Data Values which we can represent with our phenomena:
- Nominal data values - values that provide a name or identifier so that we can discriminate between different values, but that is about all we can do.
- Ordinal data values - data values that can be put in some natural sequence but that do not allow any other type of classification.
- Interval data values - quantitative, in that they allow simple forms of computation like addition and subtraction
- Ratio data values - allow most, if not all, of arithmetic computations.
When a geographic phenomenon is not present everywhere in the study area, but somehow sparsely populates it, we look at it as a collection of geographic objects. Such objects are easily distinguished and named, and their position in space is determined by a combination of one of the following parameters:
- Location
- Shape
- Size
- Orientation
Shape is usually important because one of its factors is dimension. This relates to whether an object is perceived as a point feature, or a linear, area, or volume feature.
We often look at collections of geographic objects viewed as a unit.
Crisp Boundaries is one that can be determined with almost arbitrary precision. Fuzzy boundaries are boundaries that are not a precise line, but rather areas of transition.
- Crisp boundaries are more common in man-made phenomena, whereas fuzzy boundaries are more common with natural phenomena.

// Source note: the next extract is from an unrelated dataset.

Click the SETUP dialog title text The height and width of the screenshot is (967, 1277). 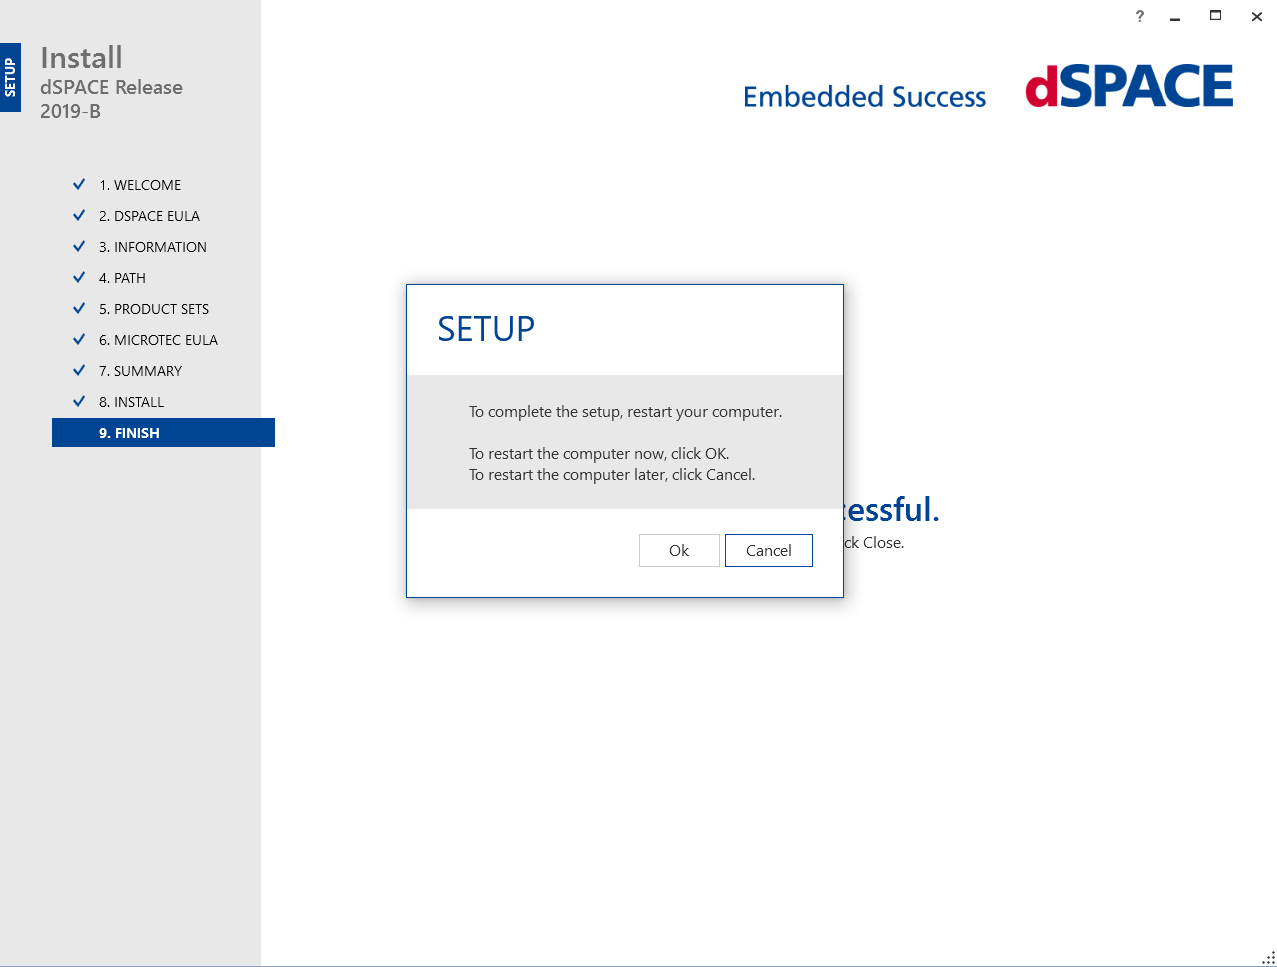click(x=486, y=328)
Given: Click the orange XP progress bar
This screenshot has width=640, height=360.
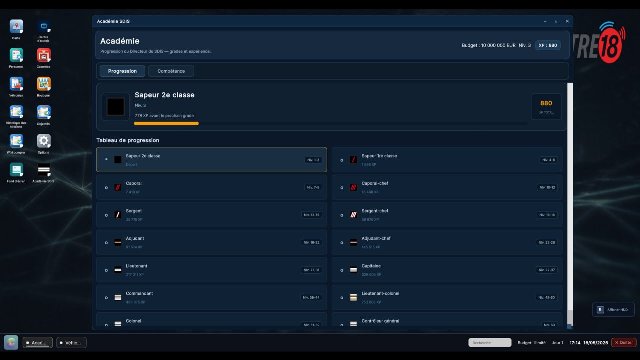Looking at the screenshot, I should pos(166,123).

Computer Representations of Geographic Information

When storing geoinformation, we store a finite, but intelligently chosen set of (sample) locations with their elevation. We can use interpolation functions that allow us to infer a reasonable elevation value for locations that are not stored.
Spatial autocorrelation - fundamental principle which refers to the fact that locations that are closer together are more likely to have similar values than locations that are far apart (commonly referred to a 'Tobler's first law of Geography').
Fields are usually implemented with a tessellation approach, and objects with a (topological) vector approach.
A tessellation is a partitioning of space into mutually exclusive cells that together make up the complete study space. With each cell, some (thematic) value is associated to characterize that part of space.
In a regular tessellation, the cells are the same shape and size, and the field attribute value is assigned to a cell is associated with the entire area occupied by the cell. The square tessellation is by far the most commonly used, mainly because georeferencing a cell is so straightforward. These tessellations are known under various names in different FIS packages, but most frequently known as rasters.

Raster Example

A raster is a set of regularly spaced (and contiguous) cells with associated (field) values. The associated values represent cell values, not point values. This means that the value for a cell is assumed to be valid for all locations within the cell.

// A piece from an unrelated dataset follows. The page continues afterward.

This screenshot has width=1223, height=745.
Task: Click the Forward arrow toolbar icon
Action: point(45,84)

The size of the area that a single raster cell represents is called the raster's resolution. Sometimes, the word grid is also used, but strictly speaking, a grid refers to values at the intersections of a network of regularly spaced horizontal and perpendicular lines.

Gris vs Cells Raster

The field value of a cell can be interpreted as one for the complete tessellation cell, in which the field value is discrete, not continuous or even differentiable. Some convention is needed to state which value prevails on cell boundaries; with square cells, this convention often says that lower and left boundaries belong to the cell. To improve on this continuity issue, we can do two things:

Make the cell size smaller, so as to make the continuity gaps between the cells smaller and/or
Assume that a cell value only represents elevation for one specific location in the cell, and to provide a good interpolation function for all other locations that has a continuity characteristic.

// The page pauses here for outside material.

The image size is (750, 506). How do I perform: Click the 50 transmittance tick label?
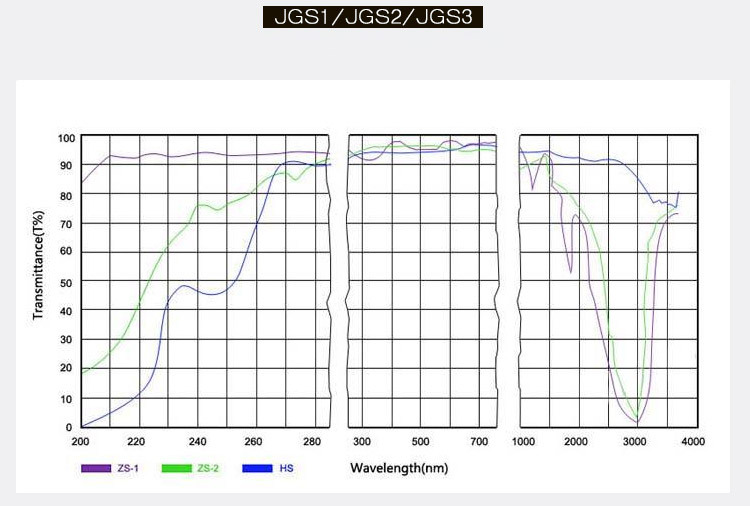click(x=66, y=283)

An important advantage of regular tessellations is that we know how they partition space, and we can make our computations specific to this partitioning. This leads to fast algorithms.
An obvious disadvantage is that they are not adaptive to the spatial phenomenon we want to represent.
Regular tessellations might not represent data in the most efficient way. For this reason, substantial research effort has also been put into irregular tessellations.
- These are partitions of space into mutually disjoint cells, but now the cells may vary in size and shape, allowing them to adapt to the spatial phenomena that they represent. We discuss here only the region quadtree but there are many more structures that have been proposed.
- Irregular tessellations are more adaptive, which leads to a reduction in the amount of memory used to store the data.
- Region Quadtree is based on the regular tessellation of squarer cells, but takes advantage of cases where neighboring cells have the same field value, so that they can together be represented as one bigger cell.

Region Quadtree Raster

Quadtrees are adaptive because they apply the spatial autocorrelation principle - the locations that are near in space are likely to have similar field values.
Quadtree provides a nested tessellation: quadrants are only split if they have two or more values.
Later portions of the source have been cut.